### Records for this exercise

= = =

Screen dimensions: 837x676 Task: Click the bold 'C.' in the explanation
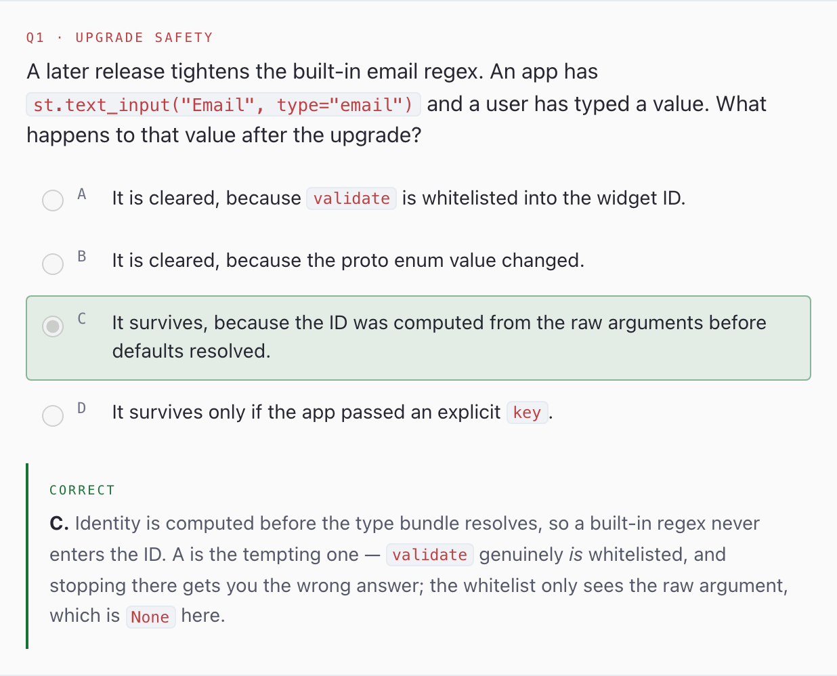click(x=59, y=524)
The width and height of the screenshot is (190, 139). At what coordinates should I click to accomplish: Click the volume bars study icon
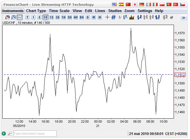coord(132,17)
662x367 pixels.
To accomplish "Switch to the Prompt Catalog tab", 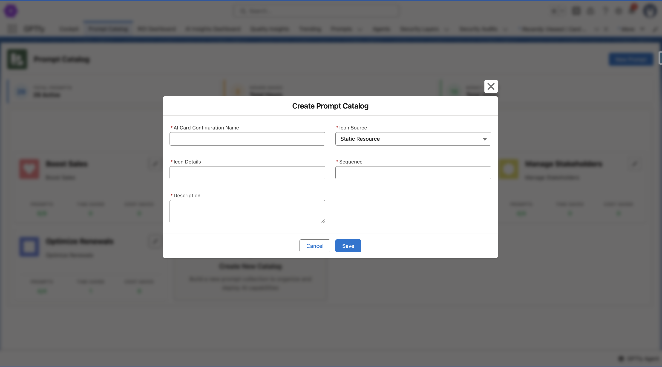I will click(x=108, y=29).
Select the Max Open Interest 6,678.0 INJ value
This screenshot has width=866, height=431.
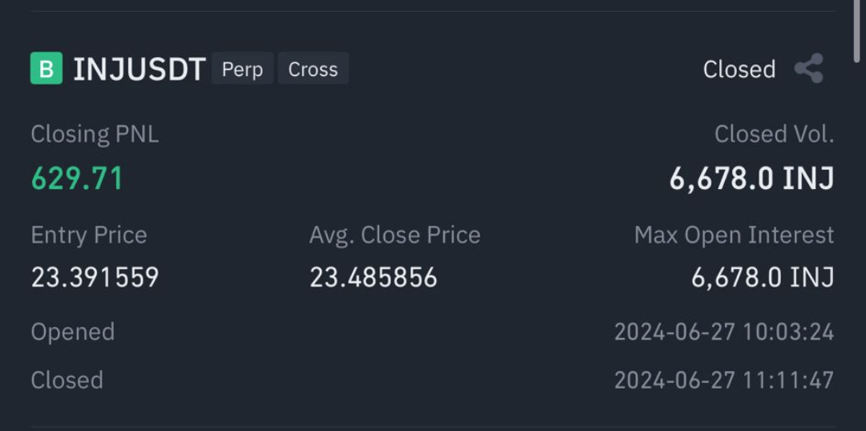[763, 277]
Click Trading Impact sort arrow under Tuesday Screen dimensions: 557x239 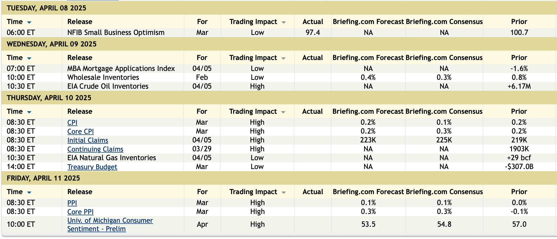(x=284, y=22)
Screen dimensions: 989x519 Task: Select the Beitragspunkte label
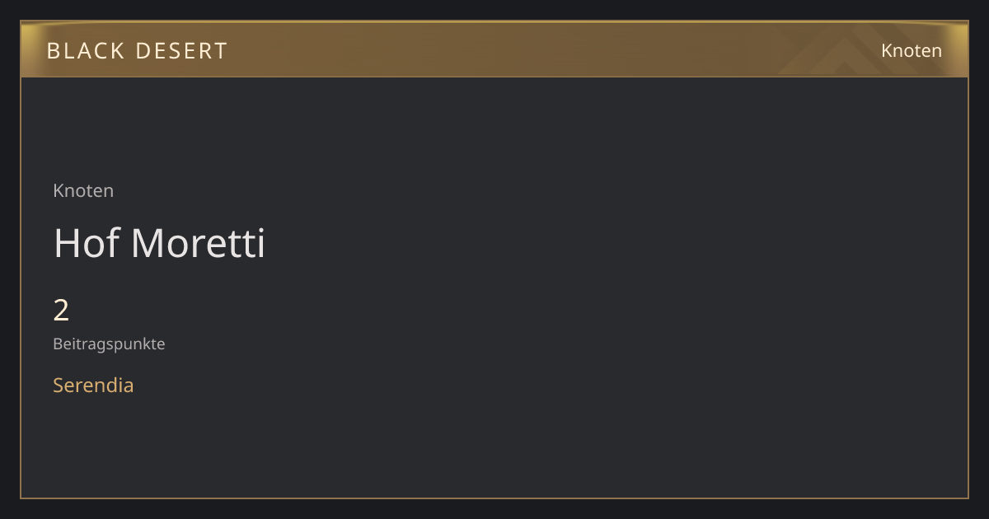109,344
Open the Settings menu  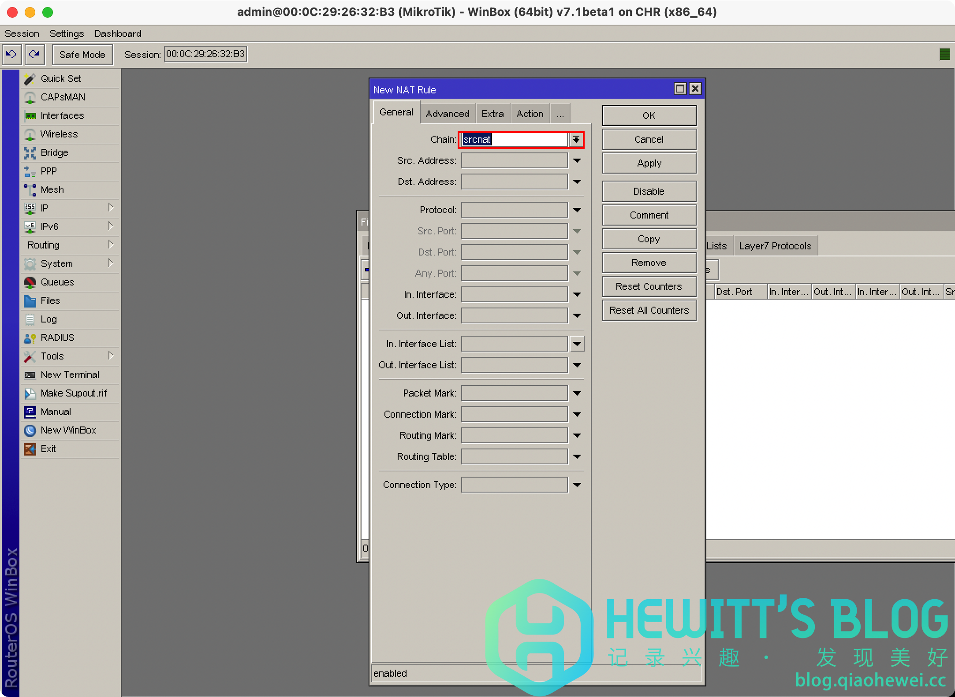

= = =

### Task goal
Pull out each line of the listing above that contains the string "screenshot", matching its case exactly.

### Reply
The width and height of the screenshot is (190, 139). At what coordinates should I click to accomplish: Click the volume bars study icon
This screenshot has width=866, height=431.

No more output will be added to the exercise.